*Dataset entries*:
· · · · · · ·

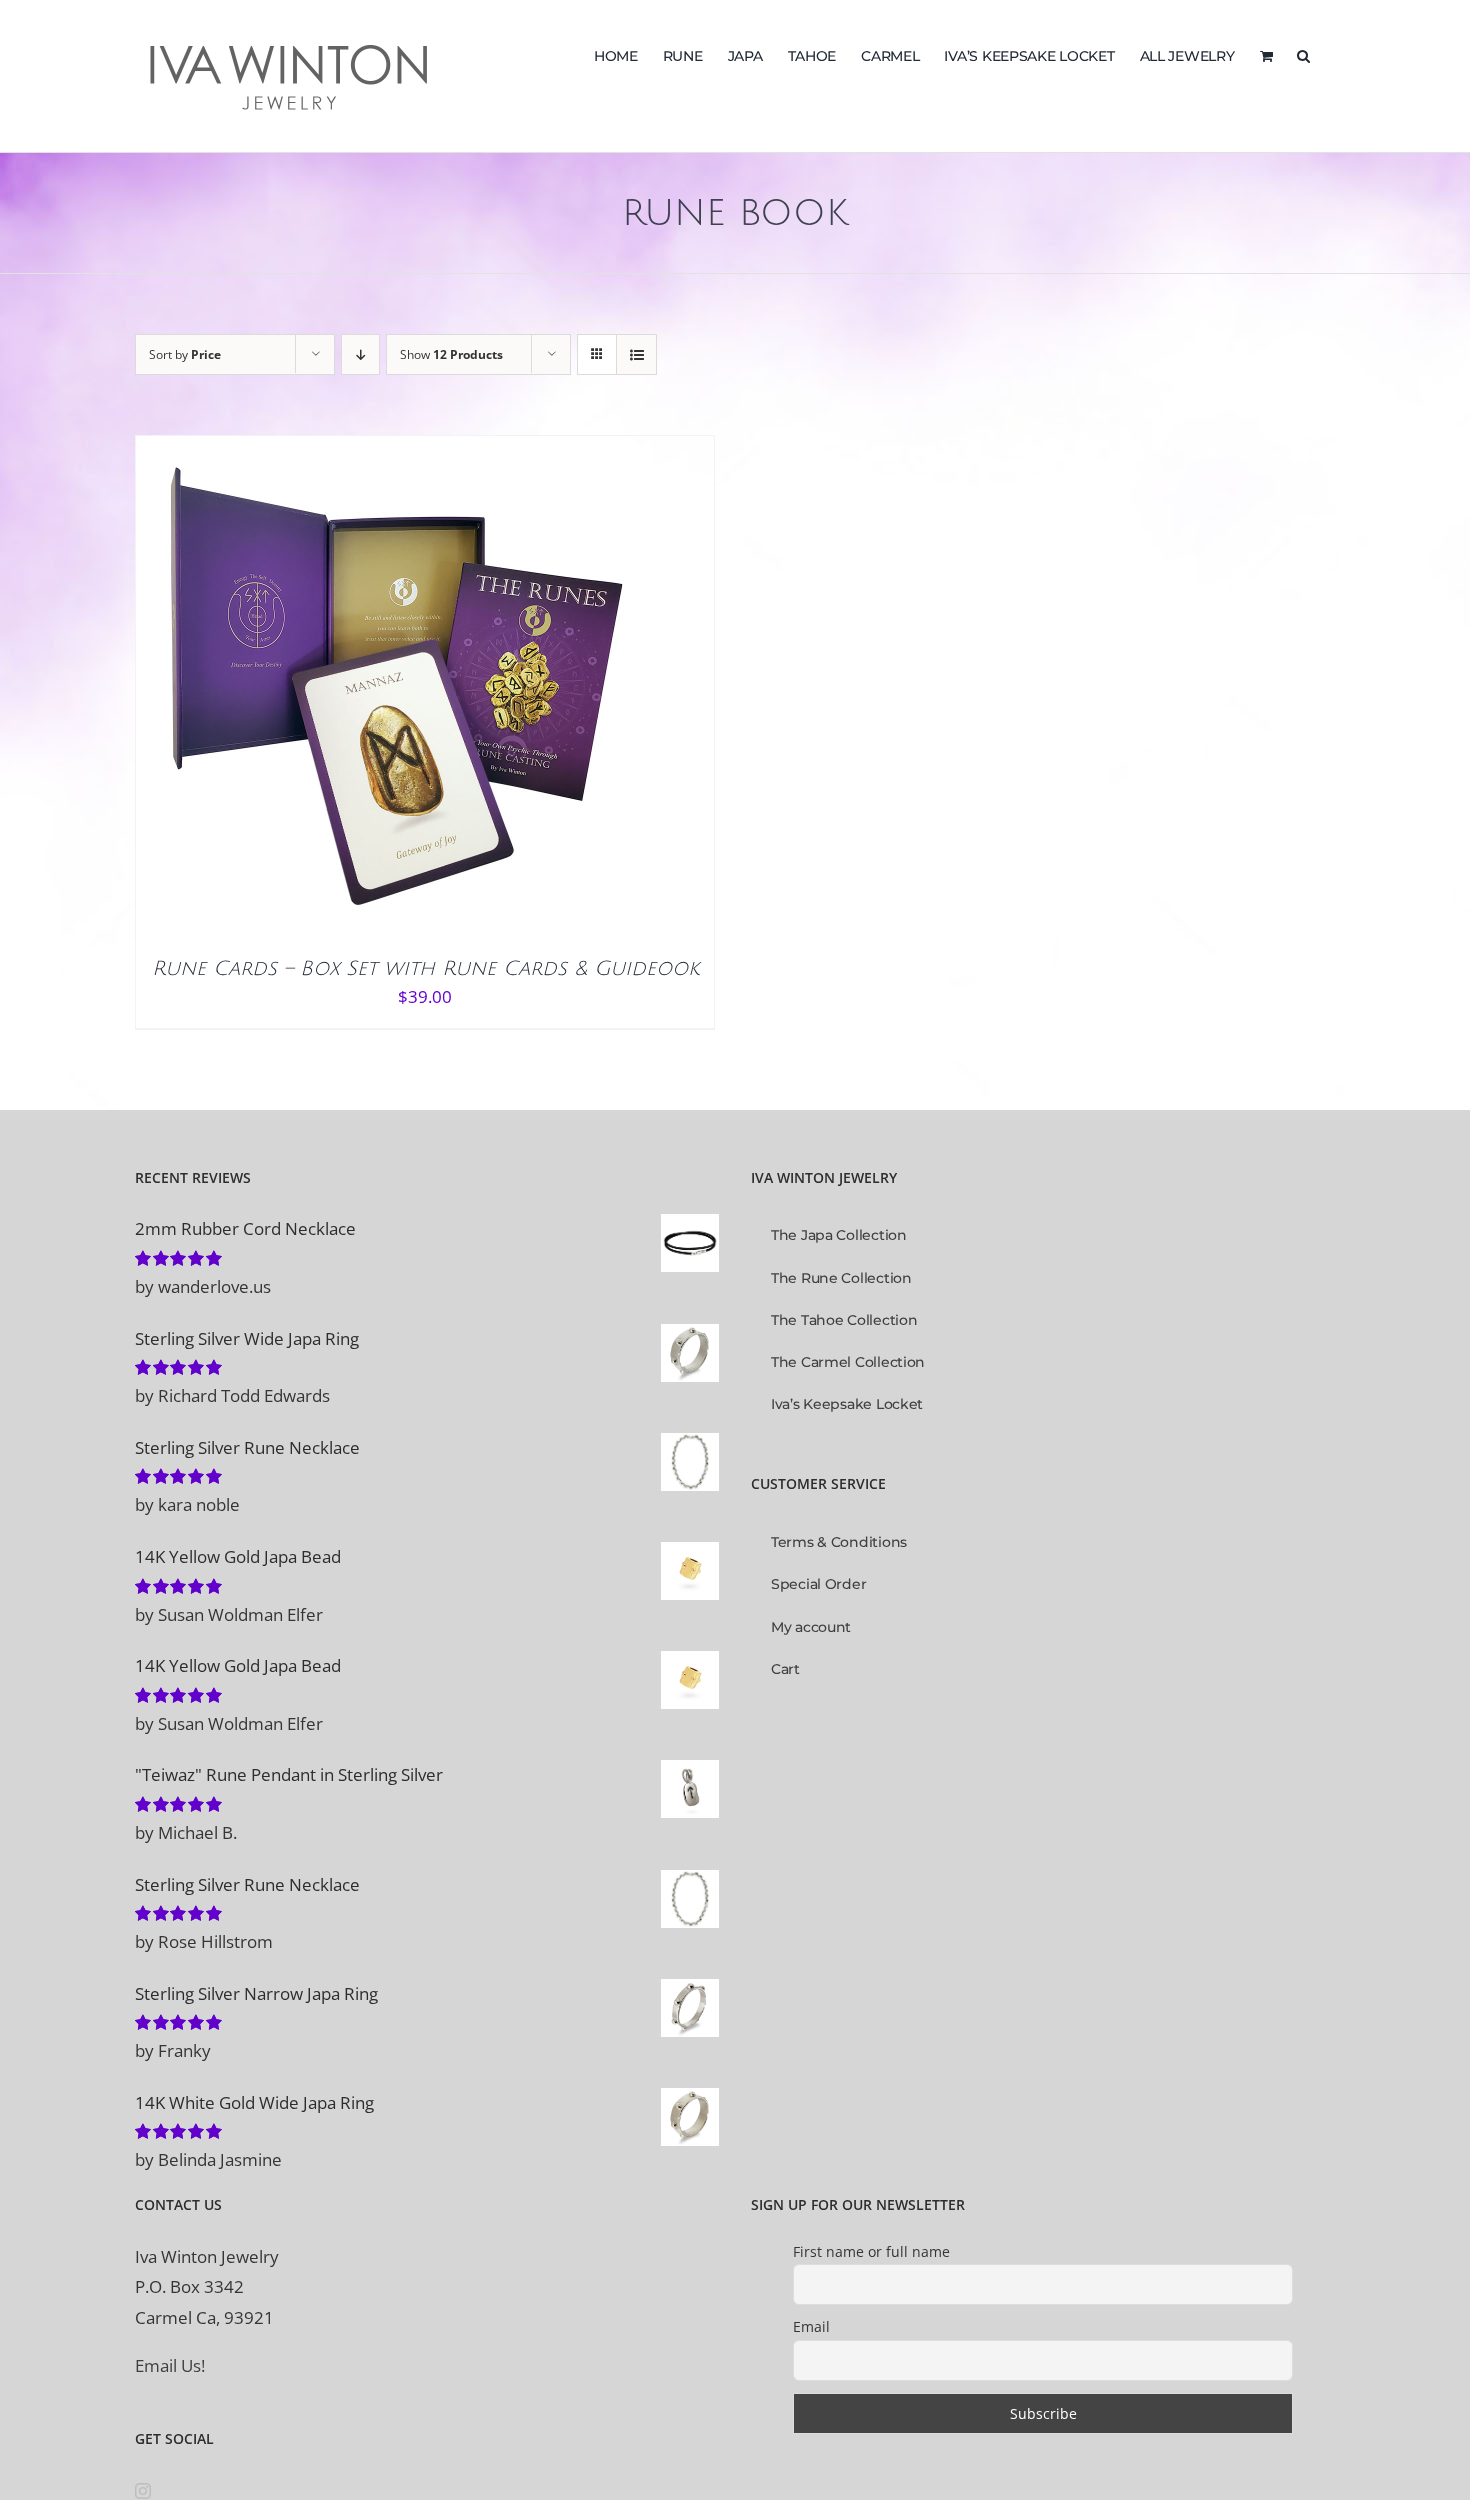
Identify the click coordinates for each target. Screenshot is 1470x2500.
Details (447, 691)
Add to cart (343, 691)
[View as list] (636, 354)
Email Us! (170, 2365)
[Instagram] (143, 2491)
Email (811, 2326)
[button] (1303, 54)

· · · · · · ·

*Instructions to follow*:
Exact copy, no pictures: set down all the entries again as they stand.

*Finished exercise*:
Identify the click coordinates for each target. Screenshot is 1470x2500.
Details (447, 691)
Add to cart (343, 691)
[View as list] (636, 354)
Email Us! (170, 2365)
[Instagram] (143, 2491)
Email (811, 2326)
[button] (1303, 54)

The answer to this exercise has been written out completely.